In bronchial samples, the concentration of SPD increased from 53.3 to 91.8 ng/mL after endobronchial allergen, with no additional contribution from DE. MPO also increased significantly in response to allergen (6.8 to 14.7 ng/mL), and there was a small additional contribution from exposure to DE. The concentration of CC16 decreased from 340.7 to 151.0 ng/mL in response to DE, with minor contribution from allergen. These changes were not reflected in nasal lavage fluid or plasma samples.
These findings suggest that allergen and DE variably influence different aspects of the innate immune response of the lung. SPD and MPO, known markers of allergic inflammation in the lung, are strongly increased by allergen while DE has a minor effect therein. DE induces a loss of CC16, a protective protein, while allergen has a minor effect therein. Results support site- and exposure-specific responses in the human lung upon multiple exposures.

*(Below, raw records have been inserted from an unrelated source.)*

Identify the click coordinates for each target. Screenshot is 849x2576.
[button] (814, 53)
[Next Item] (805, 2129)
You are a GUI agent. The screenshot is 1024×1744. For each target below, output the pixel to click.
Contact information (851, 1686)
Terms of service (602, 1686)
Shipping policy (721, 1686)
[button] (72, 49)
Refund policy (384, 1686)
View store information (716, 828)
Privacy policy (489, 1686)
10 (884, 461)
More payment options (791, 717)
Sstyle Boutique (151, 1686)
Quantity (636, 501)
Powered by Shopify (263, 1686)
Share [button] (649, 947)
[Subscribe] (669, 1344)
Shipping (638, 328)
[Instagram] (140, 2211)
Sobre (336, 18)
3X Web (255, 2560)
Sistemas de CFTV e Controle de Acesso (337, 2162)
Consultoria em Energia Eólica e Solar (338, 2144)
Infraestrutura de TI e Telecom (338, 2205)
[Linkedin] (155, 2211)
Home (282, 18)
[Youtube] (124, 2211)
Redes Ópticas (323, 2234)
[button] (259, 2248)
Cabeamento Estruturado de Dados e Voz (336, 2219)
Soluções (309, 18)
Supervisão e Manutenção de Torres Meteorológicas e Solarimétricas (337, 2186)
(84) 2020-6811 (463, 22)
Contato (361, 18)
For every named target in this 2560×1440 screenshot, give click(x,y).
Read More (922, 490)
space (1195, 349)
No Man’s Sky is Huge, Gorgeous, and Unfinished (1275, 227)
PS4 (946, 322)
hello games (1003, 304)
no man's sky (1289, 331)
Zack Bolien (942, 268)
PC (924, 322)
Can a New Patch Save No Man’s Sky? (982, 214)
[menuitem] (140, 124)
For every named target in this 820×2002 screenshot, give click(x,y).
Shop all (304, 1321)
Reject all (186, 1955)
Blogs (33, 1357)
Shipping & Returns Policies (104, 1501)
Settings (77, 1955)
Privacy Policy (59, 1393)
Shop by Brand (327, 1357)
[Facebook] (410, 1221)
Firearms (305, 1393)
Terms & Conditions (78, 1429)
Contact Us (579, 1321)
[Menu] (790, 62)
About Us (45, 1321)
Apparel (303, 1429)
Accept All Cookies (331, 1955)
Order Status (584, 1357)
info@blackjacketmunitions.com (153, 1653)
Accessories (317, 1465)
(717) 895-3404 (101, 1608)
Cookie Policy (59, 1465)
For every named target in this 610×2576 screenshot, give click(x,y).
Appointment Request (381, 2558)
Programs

空气污染是全球发病和死亡的主要原因。空气污染和空气过敏原会加重呼吸道疾病,但人们对空气污染物和过敏原在肺部的不同作用了解甚少。
确定柴油废气(DE)和支气管过敏原激发作为单一和双重暴露对18名特应性个体气道固有免疫方面的影响,这通过表面活性蛋白D(SPD)、髓过氧化物酶(MPO)和支气管(克拉拉)细胞分泌蛋白16(CC16)来反映。
在这项双盲、随机交叉研究中,特应性个体暴露于DE或过滤空气中,吸入暴露1小时后进行支气管内过敏原或生理盐水激发。暴露48小时后采集支气管肺泡灌洗、支气管冲洗、鼻腔灌洗和血液样本,并通过酶联免疫吸附测定法检测CC16、MPO和SPD。
在支气管样本中,支气管内过敏原激发后SPD浓度从53.3 ng/mL增加到91.8 ng/mL,DE没有额外影响。MPO对过敏原激发也有显著增加(从6.8 ng/mL增加到14.7 ng/mL),暴露于DE有少量额外影响。CC16浓度因DE从340.7 ng/mL降至151.0 ng/mL,过敏原影响较小。这些变化未在鼻腔灌洗液或血浆样本中体现。
这些发现表明过敏原和DE对肺部固有免疫反应的不同方面有不同影响。SPD和MPO是肺部过敏性炎症的已知标志物,过敏原可使其显著增加,而DE作用较小。DE导致保护性蛋白CC16减少,过敏原影响较小。结果支持人类肺部在多次暴露时的部位和暴露特异性反应。